**Exercise brief:** With the entries below as the source, tally the lines that contain the string "Task" and give the number only.

(Stored items)

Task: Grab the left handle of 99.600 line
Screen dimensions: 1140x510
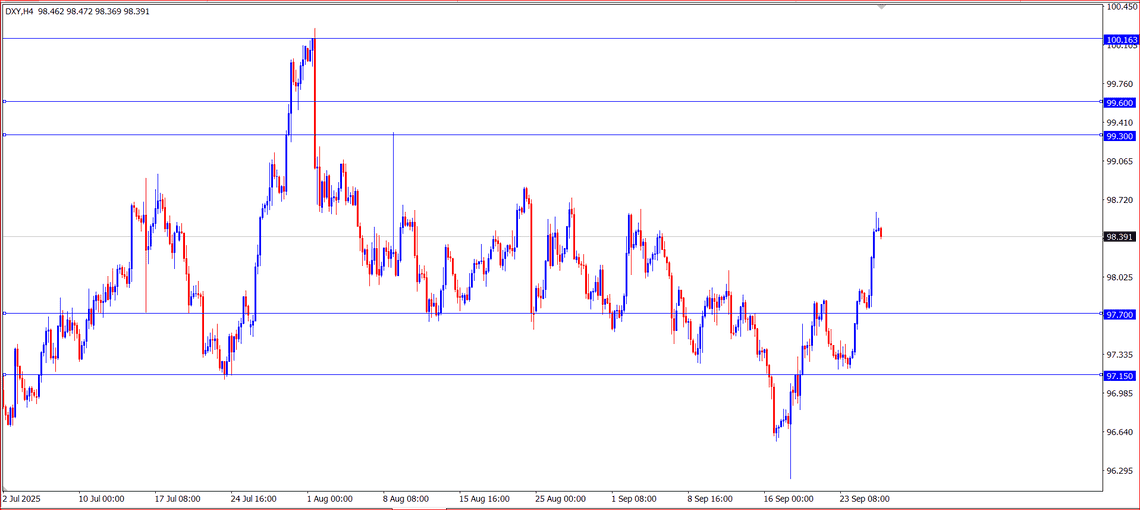Action: (5, 101)
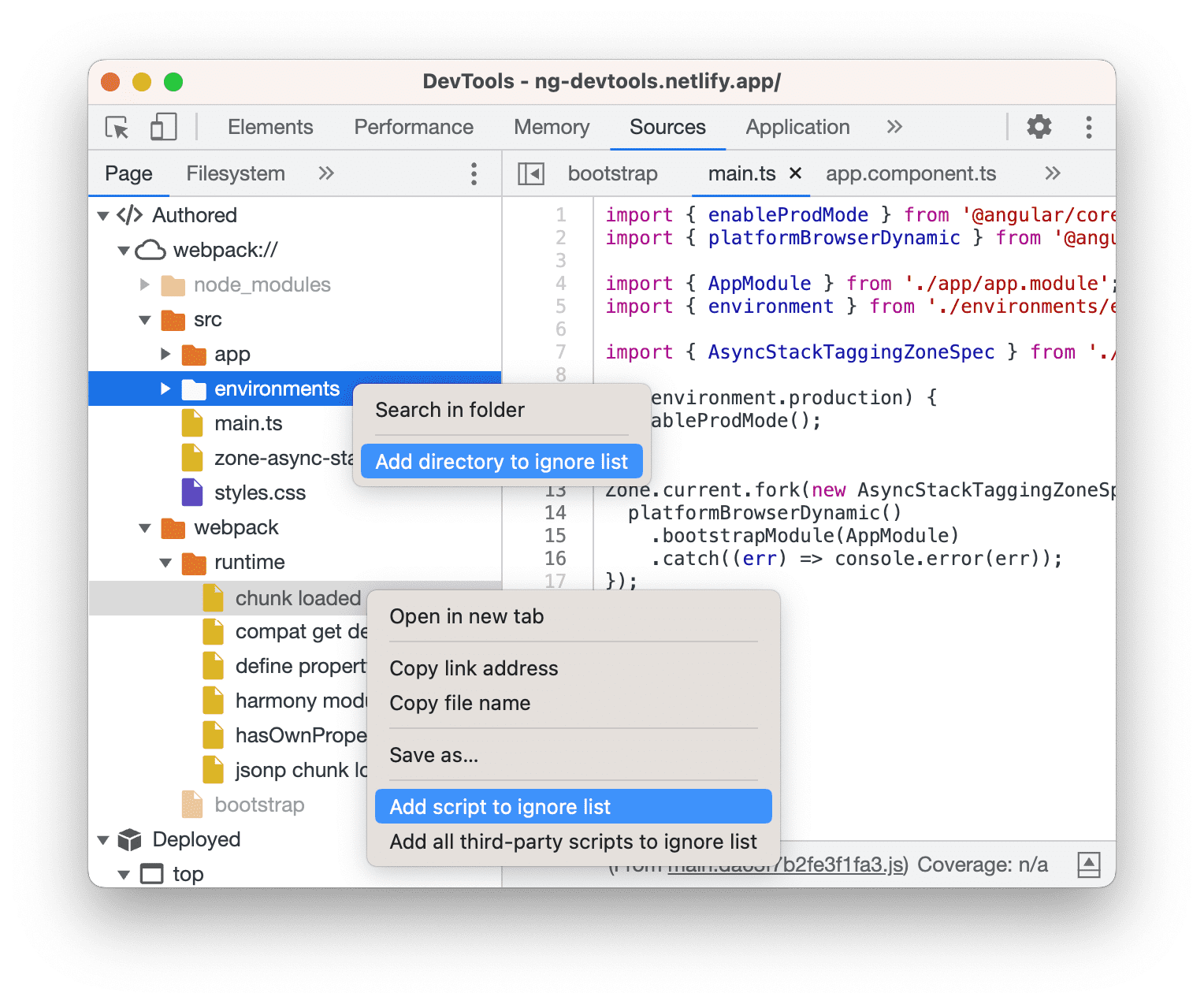Select Search in folder option
Image resolution: width=1204 pixels, height=1004 pixels.
[450, 409]
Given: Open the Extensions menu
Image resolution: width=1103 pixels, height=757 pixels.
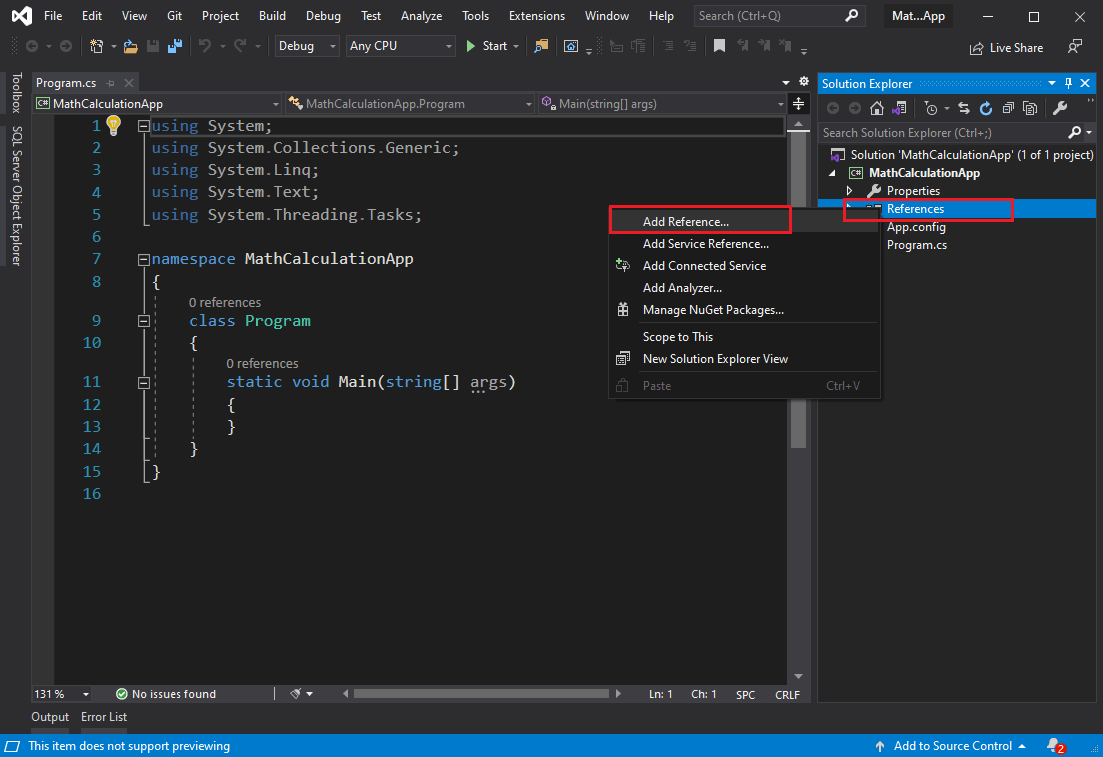Looking at the screenshot, I should click(536, 15).
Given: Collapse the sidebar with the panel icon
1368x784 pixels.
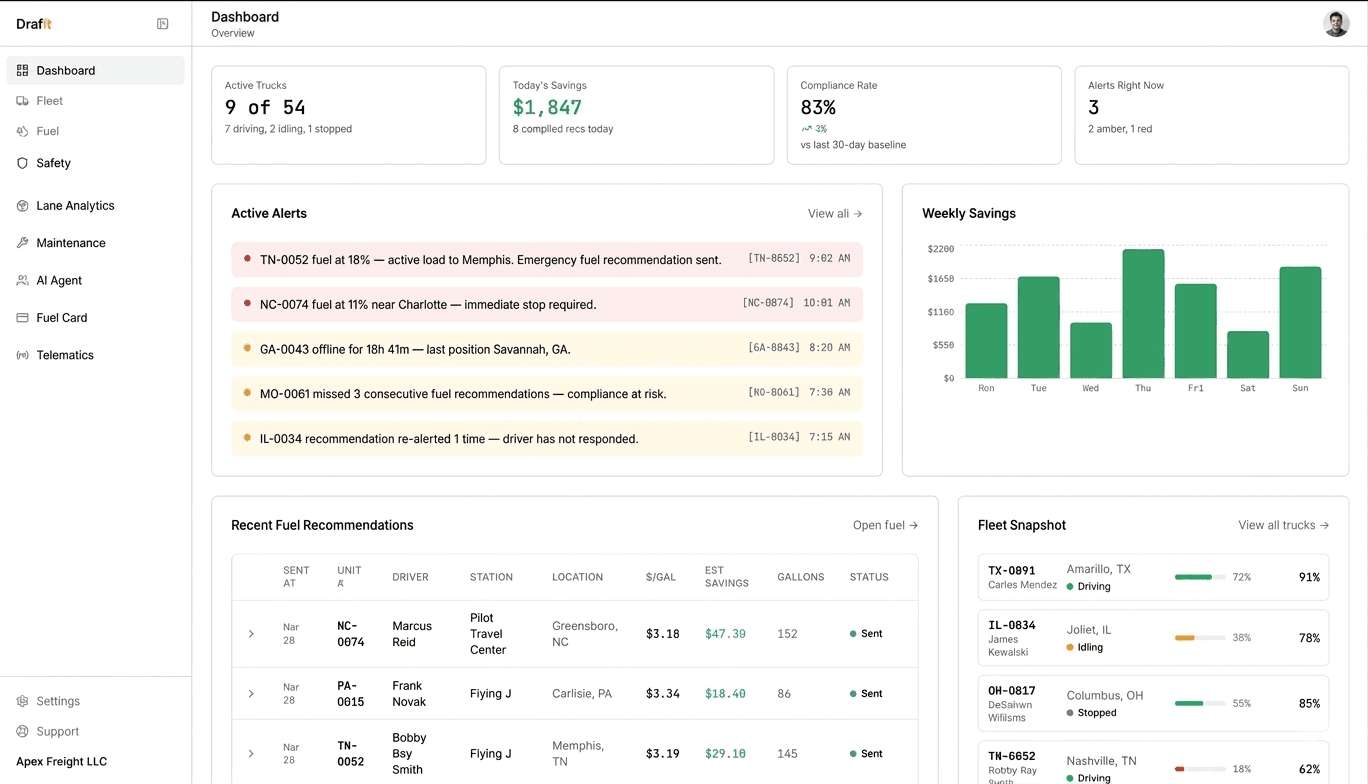Looking at the screenshot, I should (x=162, y=23).
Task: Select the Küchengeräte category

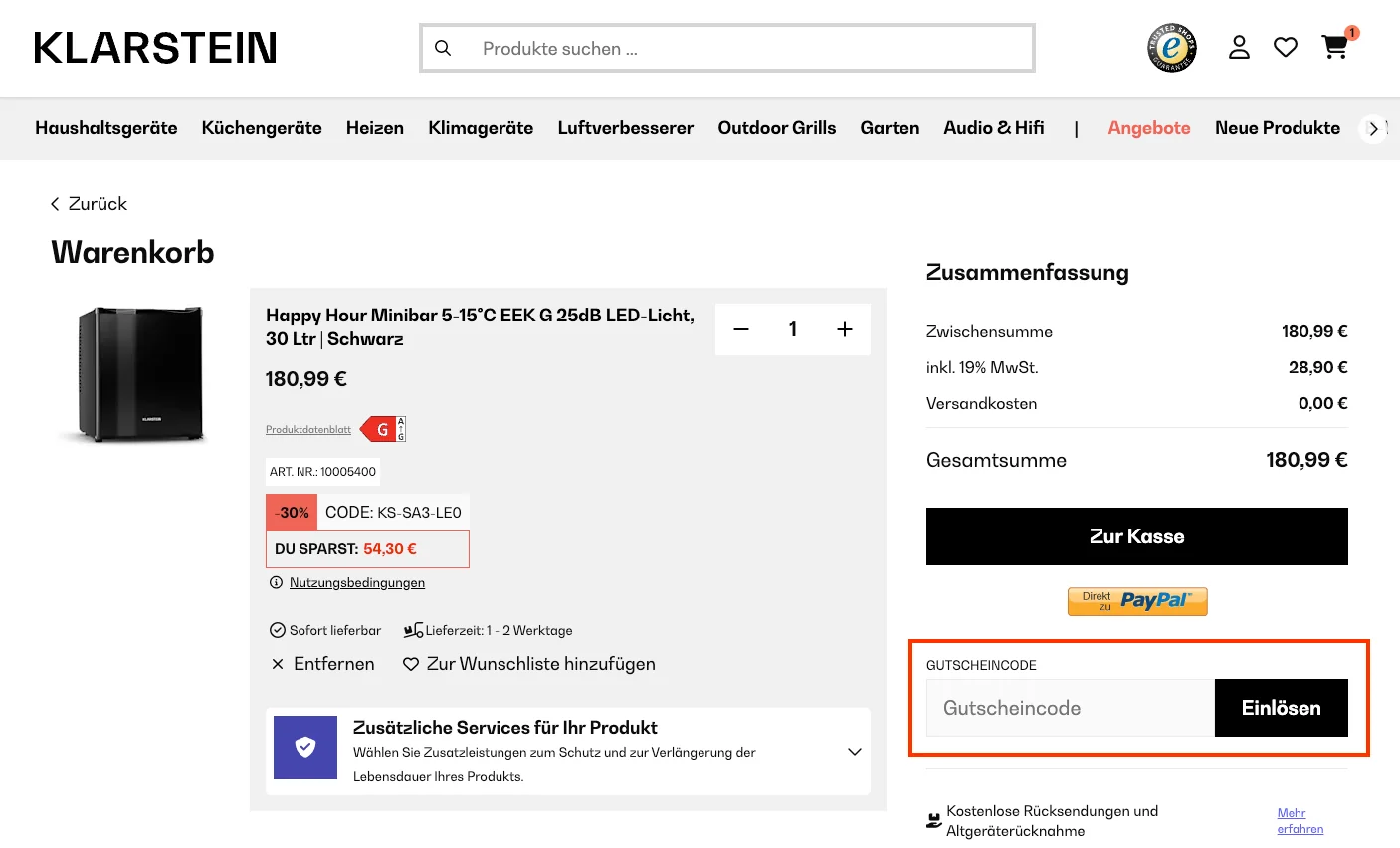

**Written solution:** 2